◆ WHAT IS NEEDED
When the line containing "Task: Click the flag icon near cart" appears in the entries below, begin printing there and stop after the line containing "612x559 pixels."; print each of those lines exactly and no other line.
Segment Start: DATA RECORDS
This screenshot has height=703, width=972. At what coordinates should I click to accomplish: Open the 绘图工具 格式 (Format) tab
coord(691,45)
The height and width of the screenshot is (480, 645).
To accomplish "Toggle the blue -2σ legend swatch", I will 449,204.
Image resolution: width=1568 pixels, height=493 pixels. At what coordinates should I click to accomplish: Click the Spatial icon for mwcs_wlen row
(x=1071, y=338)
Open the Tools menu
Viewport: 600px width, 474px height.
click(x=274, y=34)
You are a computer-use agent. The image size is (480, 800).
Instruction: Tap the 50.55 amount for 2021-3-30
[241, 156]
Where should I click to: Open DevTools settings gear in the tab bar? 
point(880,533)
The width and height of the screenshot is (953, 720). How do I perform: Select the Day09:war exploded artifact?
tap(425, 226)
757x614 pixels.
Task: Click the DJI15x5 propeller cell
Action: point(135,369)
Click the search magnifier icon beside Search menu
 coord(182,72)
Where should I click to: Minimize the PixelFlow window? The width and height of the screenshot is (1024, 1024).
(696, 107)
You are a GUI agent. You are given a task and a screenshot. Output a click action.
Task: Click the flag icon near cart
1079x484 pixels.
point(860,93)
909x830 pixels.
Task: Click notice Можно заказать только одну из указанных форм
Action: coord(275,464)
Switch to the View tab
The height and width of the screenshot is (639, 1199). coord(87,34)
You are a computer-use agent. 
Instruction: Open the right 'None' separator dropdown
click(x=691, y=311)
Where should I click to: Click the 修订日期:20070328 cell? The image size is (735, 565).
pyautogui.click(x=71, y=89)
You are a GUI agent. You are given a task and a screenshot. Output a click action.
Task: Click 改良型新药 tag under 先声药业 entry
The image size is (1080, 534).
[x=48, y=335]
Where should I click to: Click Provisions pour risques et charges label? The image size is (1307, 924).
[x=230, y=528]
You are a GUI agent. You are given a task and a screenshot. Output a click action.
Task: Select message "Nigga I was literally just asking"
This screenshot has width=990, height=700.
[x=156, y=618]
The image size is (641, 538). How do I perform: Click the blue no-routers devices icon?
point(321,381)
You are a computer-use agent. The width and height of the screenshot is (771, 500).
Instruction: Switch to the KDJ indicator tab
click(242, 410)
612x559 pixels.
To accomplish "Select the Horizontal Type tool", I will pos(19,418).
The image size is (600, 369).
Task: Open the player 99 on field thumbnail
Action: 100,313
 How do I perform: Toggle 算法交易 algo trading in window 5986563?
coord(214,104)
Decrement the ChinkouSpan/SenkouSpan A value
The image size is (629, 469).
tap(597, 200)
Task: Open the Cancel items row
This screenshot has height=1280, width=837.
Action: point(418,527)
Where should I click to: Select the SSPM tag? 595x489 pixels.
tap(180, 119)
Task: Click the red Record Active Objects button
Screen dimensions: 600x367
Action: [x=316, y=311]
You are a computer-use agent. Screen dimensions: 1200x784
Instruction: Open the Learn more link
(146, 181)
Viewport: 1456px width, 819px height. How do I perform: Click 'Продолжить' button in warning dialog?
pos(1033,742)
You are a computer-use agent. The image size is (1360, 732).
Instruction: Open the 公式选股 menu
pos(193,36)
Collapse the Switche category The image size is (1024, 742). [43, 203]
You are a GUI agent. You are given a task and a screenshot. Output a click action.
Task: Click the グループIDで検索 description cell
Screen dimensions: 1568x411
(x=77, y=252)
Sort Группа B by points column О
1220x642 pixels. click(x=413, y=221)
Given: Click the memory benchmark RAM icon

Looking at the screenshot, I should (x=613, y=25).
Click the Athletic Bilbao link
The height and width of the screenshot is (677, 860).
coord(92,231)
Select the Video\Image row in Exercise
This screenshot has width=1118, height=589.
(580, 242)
Segment End: DATA RECORDS
◆ FINISHED TASK
Task: Click the flag icon near cart
1079x484 pixels.
point(860,93)
909x830 pixels.
Task: Click notice Можно заказать только одну из указанных форм
Action: coord(275,464)
Switch to the View tab
The height and width of the screenshot is (639, 1199). coord(87,34)
You are a computer-use agent. 
Instruction: Open the right 'None' separator dropdown
click(x=691, y=311)
Where should I click to: Click the 修订日期:20070328 cell? The image size is (735, 565).
pyautogui.click(x=71, y=89)
You are a GUI agent. You are given a task and a screenshot. Output a click action.
Task: Click 改良型新药 tag under 先声药业 entry
The image size is (1080, 534).
[x=48, y=335]
Where should I click to: Click Provisions pour risques et charges label? The image size is (1307, 924).
[x=230, y=528]
You are a GUI agent. You are given a task and a screenshot. Output a click action.
Task: Select message "Nigga I was literally just asking"
This screenshot has width=990, height=700.
[x=156, y=618]
The image size is (641, 538). How do I perform: Click the blue no-routers devices icon?
point(321,381)
You are a computer-use agent. The width and height of the screenshot is (771, 500).
Instruction: Switch to the KDJ indicator tab
click(242, 410)
612x559 pixels.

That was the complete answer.